By Marc Frank | Reuters
Ernest Hemingway’s favorite bars in Havana are under new management in a drive by Cuba’s Communist government to increase control over its main cash cow, the tourist trade.
The Tourism Ministry has directly taken over restaurants and other night-life spots, including Havana’s famed Tropicana cabaret, that had been managed autonomously by state-run hotel groups, industry sources said on Tuesday.
The move is part of a massive shake-up of Cuba’s tourism companies aimed at wiping out middle-management corruption and maximizing income from the $2 billion-a-year tourist trade for President Fidel Castro’s financially strapped government.
“The Tourism Ministry is stripping hotel groups of their extra-hotel businesses and centralizing them under its own direction,” said a Havana tourism official, who asked his name not be used.
This follows centralization of retail stores and transport and car rental services, and the restructuring and merger of hotel groups begun in March.
The changes are part of the government’s move to reverse modest market-oriented reforms adopted after the collapse of the Soviet Union plunged Cuba into economic disarray more than a decade ago, forcing it to open up to tourism and foreign investment.
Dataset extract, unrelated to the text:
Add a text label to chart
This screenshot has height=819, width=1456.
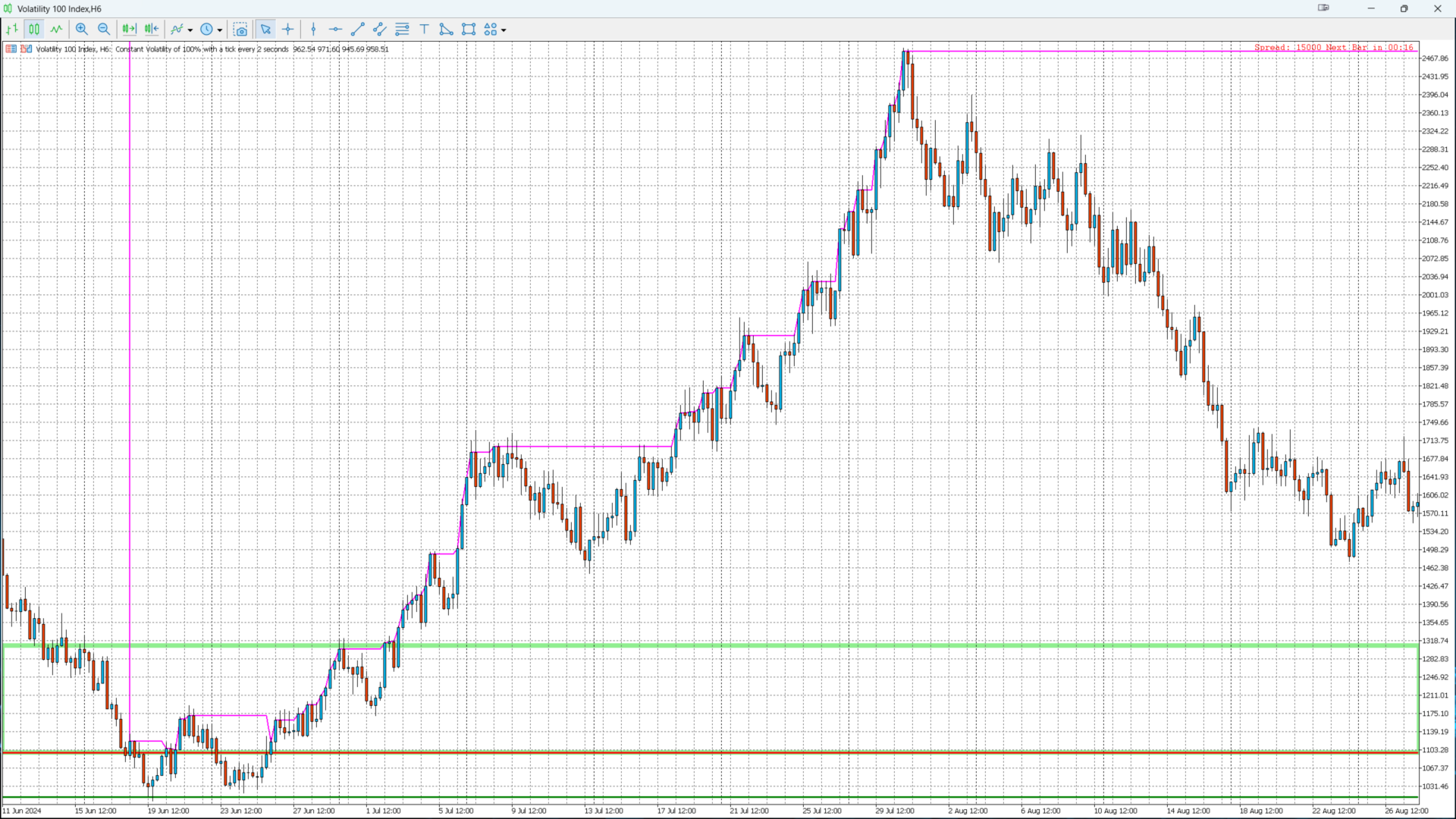pos(425,30)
Under the reorganization, to be completed by November before the peak tourism season begins, various companies, including the ministry’s extra-hotel group Rumbos, will be merged.
The Gran Caribe hotel group was stripped of the Floridita and Bodeguita del Medio bars, obligatory stops for tourists seeking the Havana of American writer Ernest Hemingway who drank his daiquiris and mojitos there.
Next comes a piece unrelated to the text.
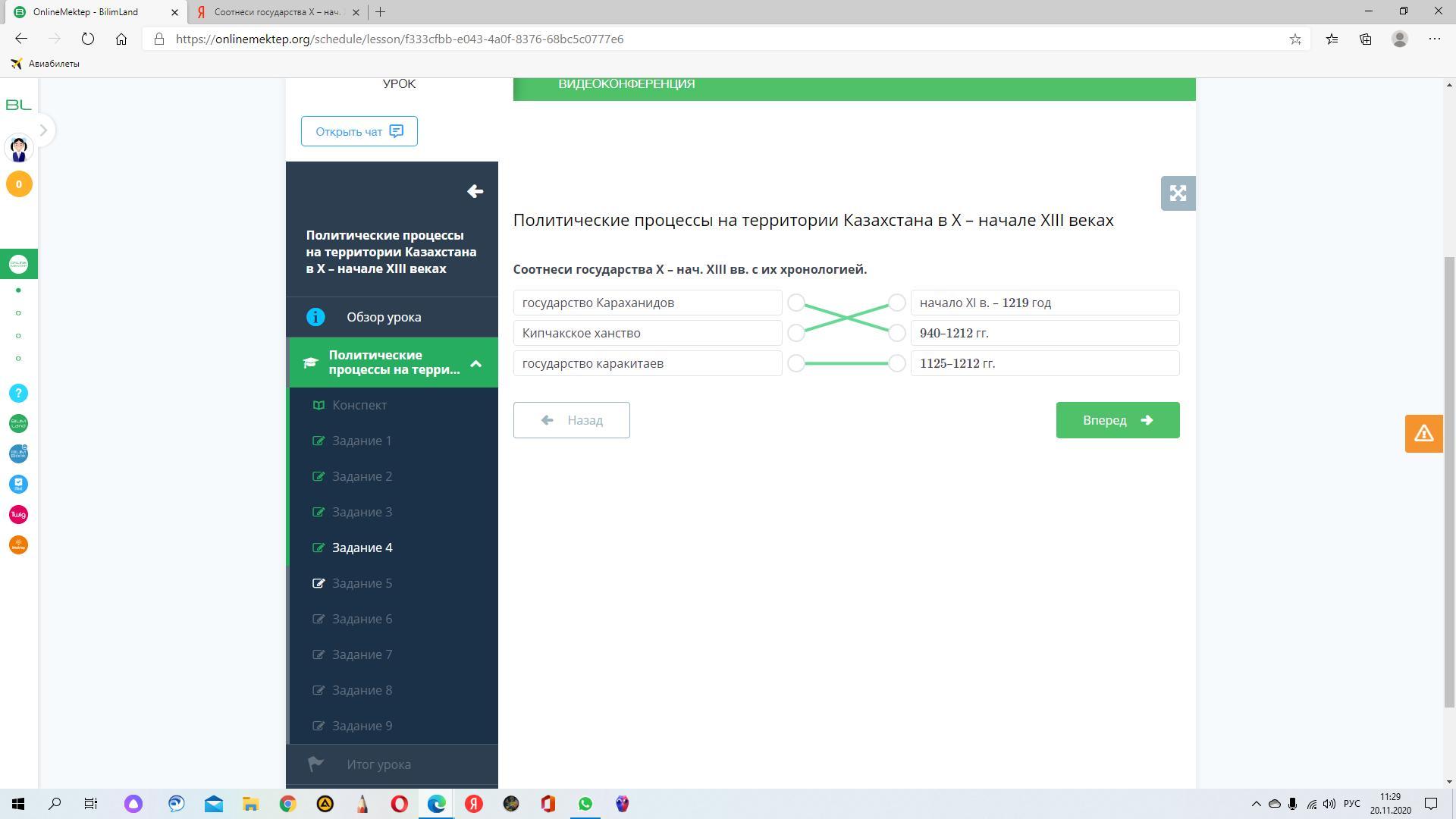The height and width of the screenshot is (819, 1456).
Task: Click the Открыть чат button
Action: point(359,131)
Tourism Minister Manuel Marrero was appointed earlier this year with a mandate to stamp out corruption and reorganize the leisure industry.
Dozens of managers who rode a tourism boom that has averaged 10 percent growth per year since 1990, have been removed.
Hundreds of mid-level management positions have also been cut as many secondary operations of the three big state-owned tourism companies (Cubanacan, Gran Caribe and Isla Azul), which control 30,000 of 42,000 hotel rooms in the country, are merged.